Diferente do Arruda barbudo e depressivo que deixou a prisão em 2010, o ex-governador está com aspecto sadio, conta piadas e ri de comentários dos amigos. “Ele está de bom humor, não está cabisbaixo como naquela época. Está como era antigamente”, disse ao iG um de seus ex-secretários.

Discreto, quando está em Brasília Arruda fica em sua casa e só sai para ir ao escritório de seus advogados. Fora da capital, mora num apartamento em São Paulo. Com os bens bloqueados pela Justiça, vive de sua aposentadoria da Companhia Energética de Brasília (CEB) e do salário da companheira, que é produtora da editoria de esportes no departamento de jornalismo da Band.

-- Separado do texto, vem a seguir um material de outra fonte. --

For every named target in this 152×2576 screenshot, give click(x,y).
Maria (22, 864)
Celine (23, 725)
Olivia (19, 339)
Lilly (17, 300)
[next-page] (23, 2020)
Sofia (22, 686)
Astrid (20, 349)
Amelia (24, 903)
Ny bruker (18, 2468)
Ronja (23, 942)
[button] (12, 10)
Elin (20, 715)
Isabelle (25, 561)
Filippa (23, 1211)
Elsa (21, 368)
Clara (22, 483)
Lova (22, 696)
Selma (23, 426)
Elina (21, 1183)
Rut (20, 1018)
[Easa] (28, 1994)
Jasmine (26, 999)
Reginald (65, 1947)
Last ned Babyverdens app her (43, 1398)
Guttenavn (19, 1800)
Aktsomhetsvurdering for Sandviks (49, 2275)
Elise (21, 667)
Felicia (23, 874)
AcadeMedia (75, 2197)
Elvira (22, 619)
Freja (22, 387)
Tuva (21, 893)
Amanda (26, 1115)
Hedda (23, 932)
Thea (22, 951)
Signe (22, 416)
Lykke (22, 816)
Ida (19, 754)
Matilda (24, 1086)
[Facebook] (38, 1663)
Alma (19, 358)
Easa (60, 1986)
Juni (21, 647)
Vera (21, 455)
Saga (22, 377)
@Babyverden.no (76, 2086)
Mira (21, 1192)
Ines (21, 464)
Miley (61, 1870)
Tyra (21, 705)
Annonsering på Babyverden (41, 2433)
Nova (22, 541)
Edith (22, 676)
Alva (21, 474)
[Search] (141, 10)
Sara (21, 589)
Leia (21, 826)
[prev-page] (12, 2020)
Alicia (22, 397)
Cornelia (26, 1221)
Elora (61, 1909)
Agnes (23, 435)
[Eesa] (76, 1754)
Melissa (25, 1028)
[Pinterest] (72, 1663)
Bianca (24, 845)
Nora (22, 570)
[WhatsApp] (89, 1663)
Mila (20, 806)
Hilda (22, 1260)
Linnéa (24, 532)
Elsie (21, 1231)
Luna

Em São Paulo o ex-governador também tem usado parte do seu tempo para a reflexão espiritual. Segundo amigos, passou a acreditar em karma, e está cada vez mais próximo do espiritismo.

Nas conversas com colegas também tem colocado no foco o atual governador de Brasília, Agnelo Queiroz. Acredita que as denúncias contra o petista não ganham a proporção que deveriam. Diz ainda que os estudantes, que saíram às ruas para pedir sua cassação, não fazem o mesmo com Queiroz.

Corrupção no DF

O escândalo do DF foi revelado pelo iG em novembro de 2009. De acordo com o Ministério Público, o ex-governador Arruda, que chegou a ser preso, liderava um esquema de desvio de recursos públicos para enriquecimento pessoal e para o pagamento de deputados da base aliada. O esquema foi desmontado com a operação Caixa de Pandora da Polícia Federal.

Leia o especial do iG sobre o escândalo do mensalão do DF

Na época em que noticiou o escândalo, o iG trouxe a público o vídeo em que Arruda aparecia recebendo propina . Além disso, a reportagem revelou diversos vídeos que incriminavam outros envolvidos. Também obteve acesso ao conteúdo do inquérito que deflagrou a operação Caixa de Pandora e antecipou os principais acontecimentos relacionados ao caso.